Stored data entries ::
*** Block opens ***

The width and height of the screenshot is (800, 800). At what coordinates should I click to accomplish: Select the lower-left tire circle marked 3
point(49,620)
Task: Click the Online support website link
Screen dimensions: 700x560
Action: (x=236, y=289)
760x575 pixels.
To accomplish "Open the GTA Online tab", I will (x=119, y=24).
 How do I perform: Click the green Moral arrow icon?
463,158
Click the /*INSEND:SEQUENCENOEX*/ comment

*** Block closes ***

TASK :: Wherever a line in the data above contains the word "Online", copy that line.

SOLUTION TO THIS TASK ::
Task: Click the Online support website link
To accomplish "Open the GTA Online tab", I will (x=119, y=24).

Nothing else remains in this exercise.